On Sun, 16 Sep 2007 22:25:07 +0200 Alexander Skwar
<[EMAIL PROTECTED]> wrote:

> A "/etc/init.d/sshd stop" won't kill any SSH sessions. It'll
> simply the sshd "master process". Because of that, additional
> logins won't be possible.

An /etc/init.d/sshd stop/restart can very well fail. Depending on in
what state this happens, it might stop accepting connections. Typical
conditions might be that relevant changes on-disk occurred, e.g. PAM
libraries, libc or similar libs that might dl() things.

OTOH, if signal handling is broken, the KILL might traverse to the
connection handling forked child. And that's enough to kick you out.

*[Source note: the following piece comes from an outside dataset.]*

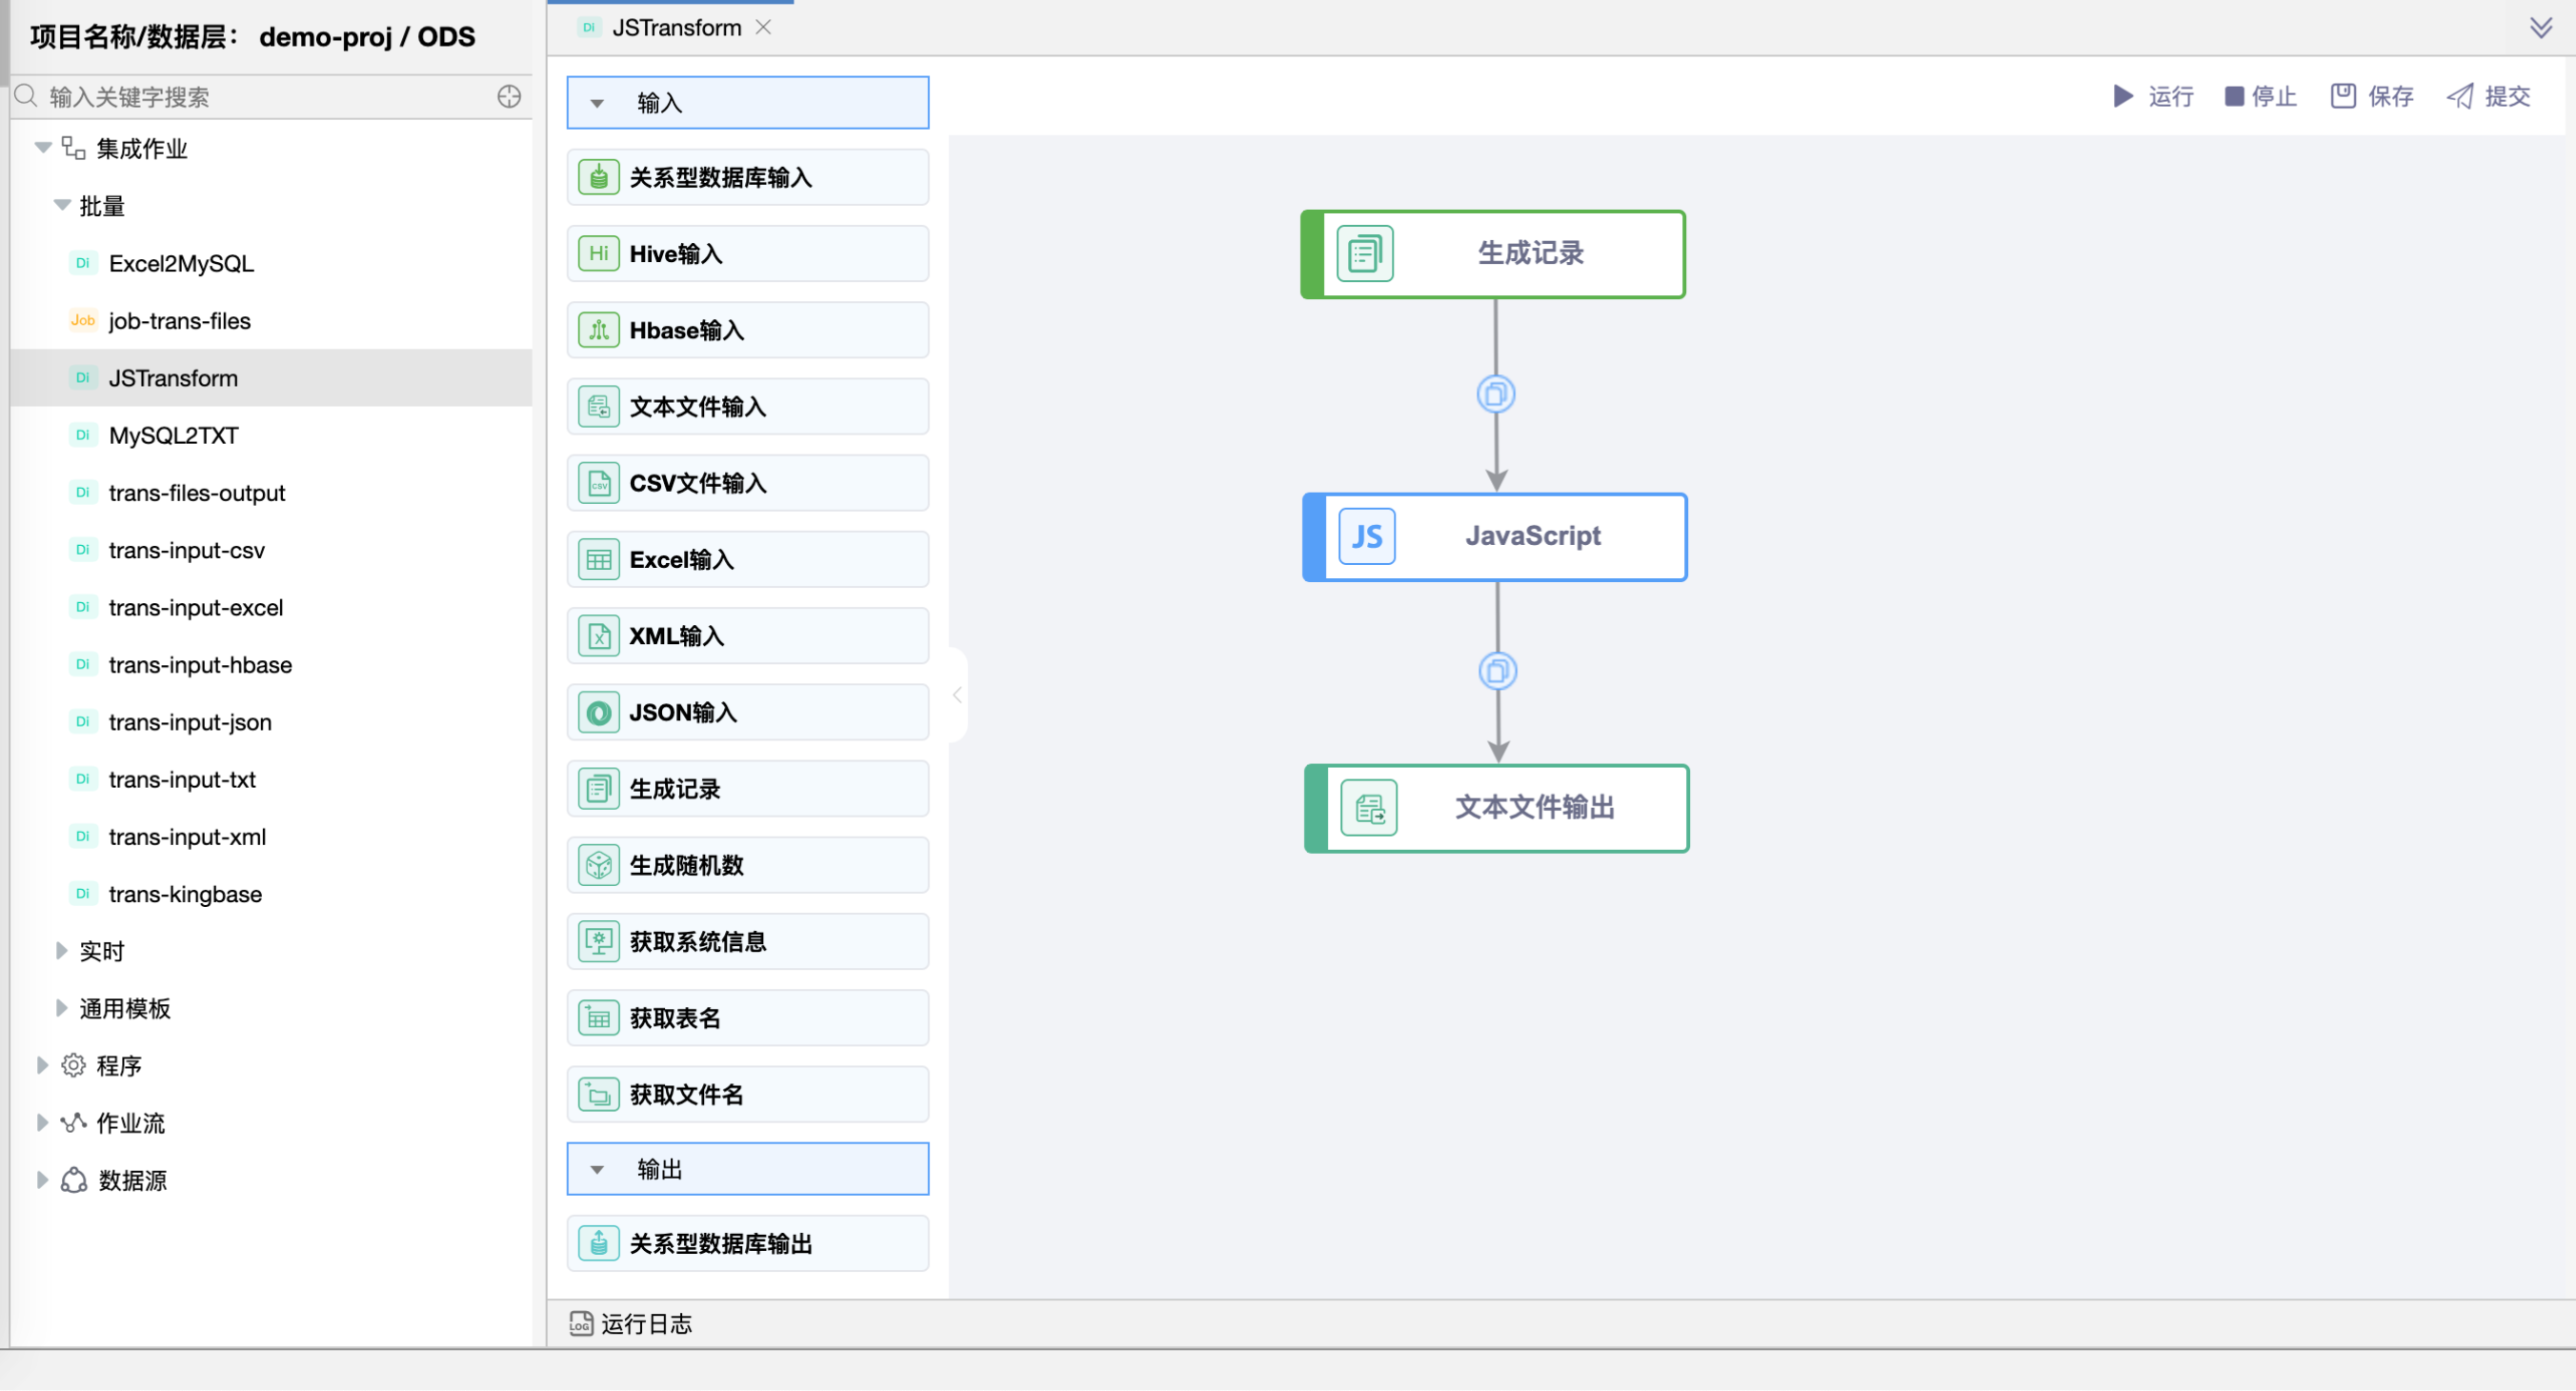Image resolution: width=2576 pixels, height=1391 pixels.
Task: Select the 生成记录 node icon on the canvas
Action: click(1364, 254)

So I would definately prefer to always have a guaranteed working sshd
running (I find OpenVPN/telnet a bit strange and an unnecessary
potential security hole).

Your absolutely right in that restarting immediately or delayed after
logging out of all sessions doesn't matter at all. But it's wrong that
it *can't* occur that you kill your current session as well. So the
delay doesn't make any specific sense here. It might reduce the risk of
a zombie master process of sshd, but I don't see much evidence. OTOH,
you lose the possibility of fixing restart problems within the running
session. So you have to weight the risks. The real problem, however,
can only be overcome by another way to login. Firing up another
instance of sshd (on a different port) is just a matter of one simple
command, so I definately prefer that.